There is a need for a more workable disability grading system for control programs. We recommend that the modified grading system presented at the March 1987 WHO Consultation on Disability Prevention and Rehabilitation in Geneva be implemented. This grading system only uses grades 0, 1, and 2, eliminating the existing confusion about grades 2 and 3. We would like to suggest that the term anesthesia should be replaced by an objective measurement representing protective sensation. However, specifically for control, prevention and management of disability we need more detailed testing systems. Control program records should have provision for initial and follow-up nerve function examination. It is recommended that a range of filaments be used to identify levels of normal, diminished, and lost protective sensation. Since successful treatment of peripheral nerve impairment requires the early recognition of changes in nerve function, this will allow treatment for the nerve before the damage becomes irreversible. Only regular and accurate testing of nerve function will alert us in cases of nerve impairment without symptoms. The role that physical and occupational therapists could have in all of these areas needs to be stressed.
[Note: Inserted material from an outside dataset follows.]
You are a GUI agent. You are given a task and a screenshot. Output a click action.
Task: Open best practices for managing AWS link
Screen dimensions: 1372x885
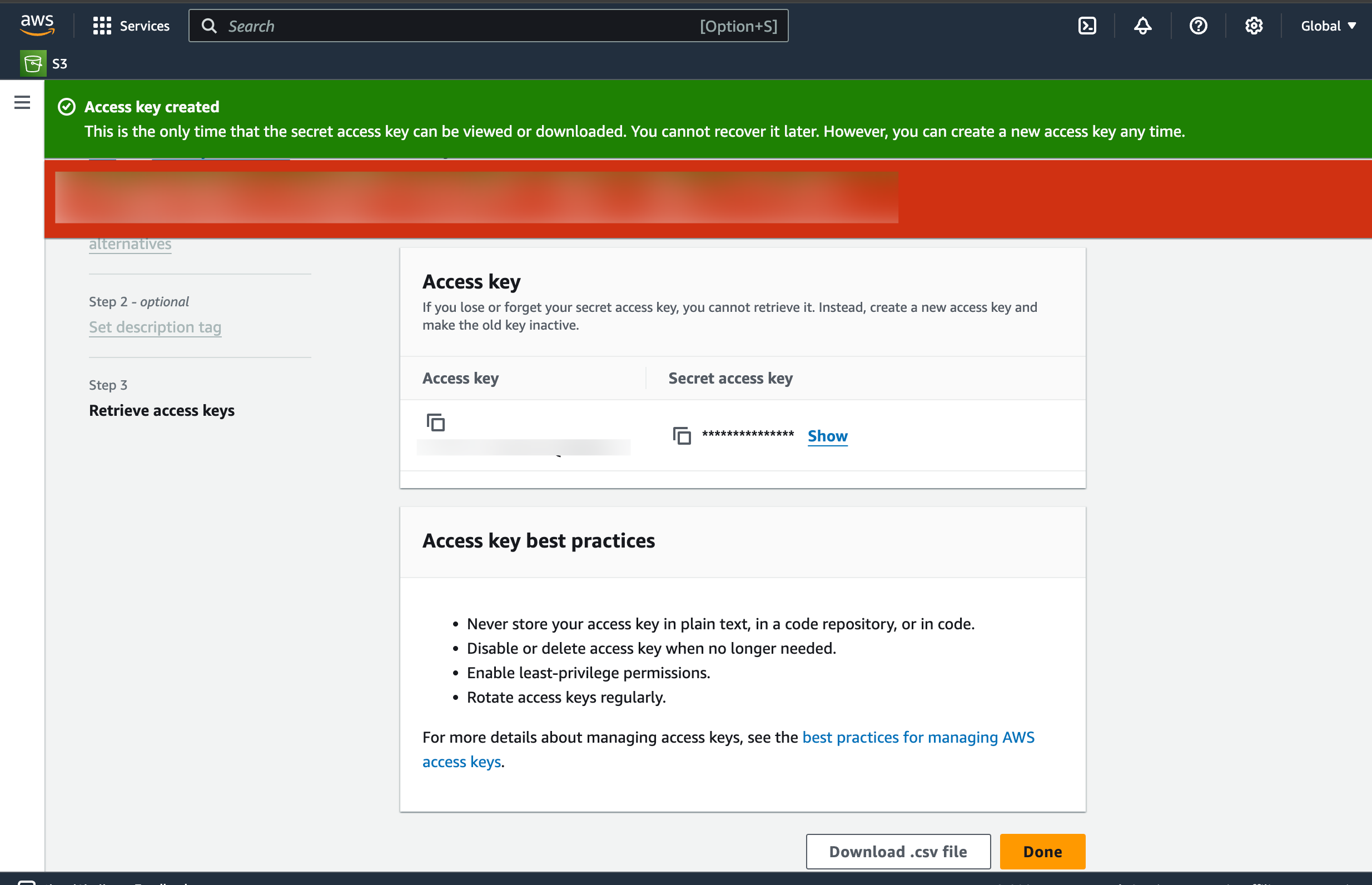pyautogui.click(x=918, y=737)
A program treating and preventing disability successfully, as a back-up to the control team, will give credibility to that control program. Foot care, in particular, is an aspect of treatment that patients notice and it can help to promote compliance and confidence in the program.
The loss of sight is the most devastating disability in leprosy because it most often is associated with loss of sensation in hands and feet. Basic screening of eye function and status is easy and quickly done. Every leprosy worker, at all levels, should be trained in the basic examination of the eye. Every patient has to have an eye examination initially, and all multibacillary patients should have an eye examination at regular intervals. Routine prevention and treatment is possible in the vast majority of cases by specially trained paramedical workers. Medical officers can be adequately trained to deal with the more complex problems and supervise the eye program by training in special centers.
We would like to emphasize again that leprosy is not a disease of just the skin, but also of the nerves and that it produces social, emotional and physical disabilities. These can be prevented in many cases by appropriate measures at the appropriate time. When already established, rehabilitation is more difficult, but these cases must also be treated. No patient should be denied his right to these modalities of treatment, but he also must be made an active and responsible participant in his treatment and prevention program. Many patients can be taught to recognize "reportable events" like changes in eye, sensory or motor function, and nerve pain, and look for help as indicated, but monitoring is still necessary in most cases because many patients are not aware of ongoing changes, as in the "silent neuritis."